-- Source information follows --

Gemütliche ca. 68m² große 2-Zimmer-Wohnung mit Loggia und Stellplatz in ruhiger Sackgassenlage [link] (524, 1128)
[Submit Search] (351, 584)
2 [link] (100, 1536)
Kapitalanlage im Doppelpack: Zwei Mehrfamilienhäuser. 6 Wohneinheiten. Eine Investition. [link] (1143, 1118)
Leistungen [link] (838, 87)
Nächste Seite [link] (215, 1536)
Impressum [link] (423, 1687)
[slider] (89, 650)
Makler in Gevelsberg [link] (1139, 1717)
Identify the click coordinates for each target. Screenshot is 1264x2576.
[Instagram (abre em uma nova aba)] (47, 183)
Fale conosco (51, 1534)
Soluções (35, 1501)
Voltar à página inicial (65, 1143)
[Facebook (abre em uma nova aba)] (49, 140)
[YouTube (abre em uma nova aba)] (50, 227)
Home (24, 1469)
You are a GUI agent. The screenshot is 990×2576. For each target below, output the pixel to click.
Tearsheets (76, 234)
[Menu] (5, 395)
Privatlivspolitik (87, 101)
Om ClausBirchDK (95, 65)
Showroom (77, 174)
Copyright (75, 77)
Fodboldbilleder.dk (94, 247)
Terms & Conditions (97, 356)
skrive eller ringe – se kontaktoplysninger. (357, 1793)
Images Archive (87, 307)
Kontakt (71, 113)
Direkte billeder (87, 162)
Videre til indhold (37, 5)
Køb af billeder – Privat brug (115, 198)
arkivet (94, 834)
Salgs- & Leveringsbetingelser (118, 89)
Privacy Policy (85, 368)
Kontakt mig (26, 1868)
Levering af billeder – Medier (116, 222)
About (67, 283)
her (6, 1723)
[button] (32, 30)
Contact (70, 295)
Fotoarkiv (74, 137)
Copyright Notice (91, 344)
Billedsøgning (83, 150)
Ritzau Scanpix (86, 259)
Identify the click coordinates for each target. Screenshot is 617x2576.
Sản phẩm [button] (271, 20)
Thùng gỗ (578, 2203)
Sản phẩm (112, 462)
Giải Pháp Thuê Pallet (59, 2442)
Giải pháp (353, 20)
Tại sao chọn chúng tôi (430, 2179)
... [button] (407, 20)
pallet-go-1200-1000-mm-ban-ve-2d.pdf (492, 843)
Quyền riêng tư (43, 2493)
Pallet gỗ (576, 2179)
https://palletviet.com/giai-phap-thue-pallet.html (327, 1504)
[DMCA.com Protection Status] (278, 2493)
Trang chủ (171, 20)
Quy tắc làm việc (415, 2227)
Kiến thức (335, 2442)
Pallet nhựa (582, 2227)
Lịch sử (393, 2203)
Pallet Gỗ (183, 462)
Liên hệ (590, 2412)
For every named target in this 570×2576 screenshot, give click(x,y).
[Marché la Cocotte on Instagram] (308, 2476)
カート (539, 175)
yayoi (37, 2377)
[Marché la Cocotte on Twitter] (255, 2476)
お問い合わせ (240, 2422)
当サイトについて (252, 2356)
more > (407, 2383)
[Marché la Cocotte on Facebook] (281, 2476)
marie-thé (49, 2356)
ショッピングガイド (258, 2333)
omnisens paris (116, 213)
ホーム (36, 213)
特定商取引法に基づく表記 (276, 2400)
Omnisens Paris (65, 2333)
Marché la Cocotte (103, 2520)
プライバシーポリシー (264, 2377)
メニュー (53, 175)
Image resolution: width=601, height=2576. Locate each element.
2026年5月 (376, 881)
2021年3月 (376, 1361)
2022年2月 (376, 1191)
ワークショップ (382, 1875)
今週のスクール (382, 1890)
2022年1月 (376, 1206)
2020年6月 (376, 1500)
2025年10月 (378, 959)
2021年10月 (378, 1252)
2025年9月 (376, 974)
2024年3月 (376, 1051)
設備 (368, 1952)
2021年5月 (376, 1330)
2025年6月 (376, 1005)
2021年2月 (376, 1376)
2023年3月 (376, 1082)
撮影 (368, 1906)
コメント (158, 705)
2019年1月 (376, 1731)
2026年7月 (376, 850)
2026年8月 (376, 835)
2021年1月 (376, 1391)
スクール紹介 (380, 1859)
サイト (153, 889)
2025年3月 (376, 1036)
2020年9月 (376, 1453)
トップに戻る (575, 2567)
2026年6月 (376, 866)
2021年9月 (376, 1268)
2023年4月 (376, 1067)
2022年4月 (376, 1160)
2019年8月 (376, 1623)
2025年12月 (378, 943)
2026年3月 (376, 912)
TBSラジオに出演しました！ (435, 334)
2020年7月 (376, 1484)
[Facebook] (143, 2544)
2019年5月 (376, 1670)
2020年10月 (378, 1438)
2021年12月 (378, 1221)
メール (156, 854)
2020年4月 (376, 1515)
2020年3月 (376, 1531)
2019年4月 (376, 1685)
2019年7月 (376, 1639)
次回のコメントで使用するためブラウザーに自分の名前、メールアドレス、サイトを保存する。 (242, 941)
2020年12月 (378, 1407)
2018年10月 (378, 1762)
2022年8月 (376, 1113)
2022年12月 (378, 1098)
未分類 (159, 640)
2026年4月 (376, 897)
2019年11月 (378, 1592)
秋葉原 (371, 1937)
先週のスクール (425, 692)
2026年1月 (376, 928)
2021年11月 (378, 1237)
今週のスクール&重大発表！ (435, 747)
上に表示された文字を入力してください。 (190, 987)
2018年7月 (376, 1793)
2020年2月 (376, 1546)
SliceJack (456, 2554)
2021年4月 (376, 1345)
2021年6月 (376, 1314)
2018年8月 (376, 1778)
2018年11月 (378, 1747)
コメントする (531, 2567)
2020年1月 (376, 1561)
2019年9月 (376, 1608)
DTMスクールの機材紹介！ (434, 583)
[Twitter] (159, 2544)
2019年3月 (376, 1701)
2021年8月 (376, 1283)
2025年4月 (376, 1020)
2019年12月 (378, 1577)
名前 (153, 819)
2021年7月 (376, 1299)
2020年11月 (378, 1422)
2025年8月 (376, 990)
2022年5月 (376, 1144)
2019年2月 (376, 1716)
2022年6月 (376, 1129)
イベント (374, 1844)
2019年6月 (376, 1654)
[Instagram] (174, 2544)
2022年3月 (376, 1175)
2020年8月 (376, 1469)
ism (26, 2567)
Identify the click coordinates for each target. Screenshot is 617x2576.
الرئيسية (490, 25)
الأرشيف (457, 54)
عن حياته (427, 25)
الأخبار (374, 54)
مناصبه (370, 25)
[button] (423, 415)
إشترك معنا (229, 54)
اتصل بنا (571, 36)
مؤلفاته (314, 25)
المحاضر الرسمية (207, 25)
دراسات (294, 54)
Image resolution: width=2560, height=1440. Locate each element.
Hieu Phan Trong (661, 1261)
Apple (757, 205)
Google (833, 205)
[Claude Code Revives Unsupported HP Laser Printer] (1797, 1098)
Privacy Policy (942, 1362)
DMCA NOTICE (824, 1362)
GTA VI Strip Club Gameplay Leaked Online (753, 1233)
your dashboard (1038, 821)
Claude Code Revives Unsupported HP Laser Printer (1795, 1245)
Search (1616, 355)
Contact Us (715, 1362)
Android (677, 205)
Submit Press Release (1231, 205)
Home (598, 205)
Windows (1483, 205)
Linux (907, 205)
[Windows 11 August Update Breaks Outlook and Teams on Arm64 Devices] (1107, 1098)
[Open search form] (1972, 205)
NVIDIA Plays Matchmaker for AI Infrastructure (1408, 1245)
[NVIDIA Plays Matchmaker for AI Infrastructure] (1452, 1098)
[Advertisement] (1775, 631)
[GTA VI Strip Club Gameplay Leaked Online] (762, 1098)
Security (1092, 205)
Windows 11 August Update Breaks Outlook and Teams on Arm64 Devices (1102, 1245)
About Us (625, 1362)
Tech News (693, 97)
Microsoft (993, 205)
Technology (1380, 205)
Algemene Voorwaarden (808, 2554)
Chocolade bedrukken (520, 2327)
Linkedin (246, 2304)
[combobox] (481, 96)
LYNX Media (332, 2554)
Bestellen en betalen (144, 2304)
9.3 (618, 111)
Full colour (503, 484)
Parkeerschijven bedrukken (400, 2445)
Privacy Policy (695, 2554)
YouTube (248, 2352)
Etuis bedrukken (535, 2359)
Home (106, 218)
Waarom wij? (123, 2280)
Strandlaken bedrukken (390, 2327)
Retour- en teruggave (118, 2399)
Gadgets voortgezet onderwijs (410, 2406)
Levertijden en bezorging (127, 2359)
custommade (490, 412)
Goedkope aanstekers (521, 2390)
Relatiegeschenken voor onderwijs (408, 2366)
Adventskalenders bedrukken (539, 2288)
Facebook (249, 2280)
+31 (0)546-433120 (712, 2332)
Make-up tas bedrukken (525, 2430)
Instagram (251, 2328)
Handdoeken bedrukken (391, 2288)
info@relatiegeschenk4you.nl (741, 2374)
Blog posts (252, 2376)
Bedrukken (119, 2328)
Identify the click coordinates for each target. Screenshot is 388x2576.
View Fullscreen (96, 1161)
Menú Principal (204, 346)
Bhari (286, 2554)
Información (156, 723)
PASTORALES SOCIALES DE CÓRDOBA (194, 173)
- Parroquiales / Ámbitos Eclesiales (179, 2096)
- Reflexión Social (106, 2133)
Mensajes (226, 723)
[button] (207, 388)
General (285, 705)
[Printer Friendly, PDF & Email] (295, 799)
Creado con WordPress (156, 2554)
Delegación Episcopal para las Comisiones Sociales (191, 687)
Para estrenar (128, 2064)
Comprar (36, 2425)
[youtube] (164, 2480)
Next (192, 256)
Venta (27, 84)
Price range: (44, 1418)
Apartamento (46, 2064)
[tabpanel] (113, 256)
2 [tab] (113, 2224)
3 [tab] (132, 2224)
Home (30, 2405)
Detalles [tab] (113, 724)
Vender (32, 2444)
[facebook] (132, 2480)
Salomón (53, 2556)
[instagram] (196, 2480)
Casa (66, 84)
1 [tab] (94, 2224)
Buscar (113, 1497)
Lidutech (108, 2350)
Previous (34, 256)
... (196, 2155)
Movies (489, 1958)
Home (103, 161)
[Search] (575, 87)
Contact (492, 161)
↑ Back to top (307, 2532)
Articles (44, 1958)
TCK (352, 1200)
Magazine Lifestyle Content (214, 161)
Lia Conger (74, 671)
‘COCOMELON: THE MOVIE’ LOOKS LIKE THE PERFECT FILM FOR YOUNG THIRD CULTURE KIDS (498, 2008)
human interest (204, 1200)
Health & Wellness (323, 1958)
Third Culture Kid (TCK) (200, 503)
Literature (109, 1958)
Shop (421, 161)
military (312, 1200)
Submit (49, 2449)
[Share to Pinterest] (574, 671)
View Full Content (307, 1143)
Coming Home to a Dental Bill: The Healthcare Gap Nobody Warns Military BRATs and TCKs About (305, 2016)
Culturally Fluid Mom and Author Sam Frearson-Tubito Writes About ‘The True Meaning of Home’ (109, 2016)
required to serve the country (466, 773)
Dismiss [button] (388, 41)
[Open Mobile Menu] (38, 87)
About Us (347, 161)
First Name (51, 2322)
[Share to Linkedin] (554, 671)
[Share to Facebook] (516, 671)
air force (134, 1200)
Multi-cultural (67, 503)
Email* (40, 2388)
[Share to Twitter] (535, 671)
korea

-- Source information concluded --

> **Task description**
Please set down again, word for word, only the lines from the start of the entries through the line with "Om ClausBirchDK (95, 65)", both ends included.

> **Exercise result**
Gemütliche ca. 68m² große 2-Zimmer-Wohnung mit Loggia und Stellplatz in ruhiger Sackgassenlage [link] (524, 1128)
[Submit Search] (351, 584)
2 [link] (100, 1536)
Kapitalanlage im Doppelpack: Zwei Mehrfamilienhäuser. 6 Wohneinheiten. Eine Investition. [link] (1143, 1118)
Leistungen [link] (838, 87)
Nächste Seite [link] (215, 1536)
Impressum [link] (423, 1687)
[slider] (89, 650)
Makler in Gevelsberg [link] (1139, 1717)
Identify the click coordinates for each target. Screenshot is 1264x2576.
[Instagram (abre em uma nova aba)] (47, 183)
Fale conosco (51, 1534)
Soluções (35, 1501)
Voltar à página inicial (65, 1143)
[Facebook (abre em uma nova aba)] (49, 140)
[YouTube (abre em uma nova aba)] (50, 227)
Home (24, 1469)
You are a GUI agent. The screenshot is 990×2576. For each target below, output the pixel to click.
Tearsheets (76, 234)
[Menu] (5, 395)
Privatlivspolitik (87, 101)
Om ClausBirchDK (95, 65)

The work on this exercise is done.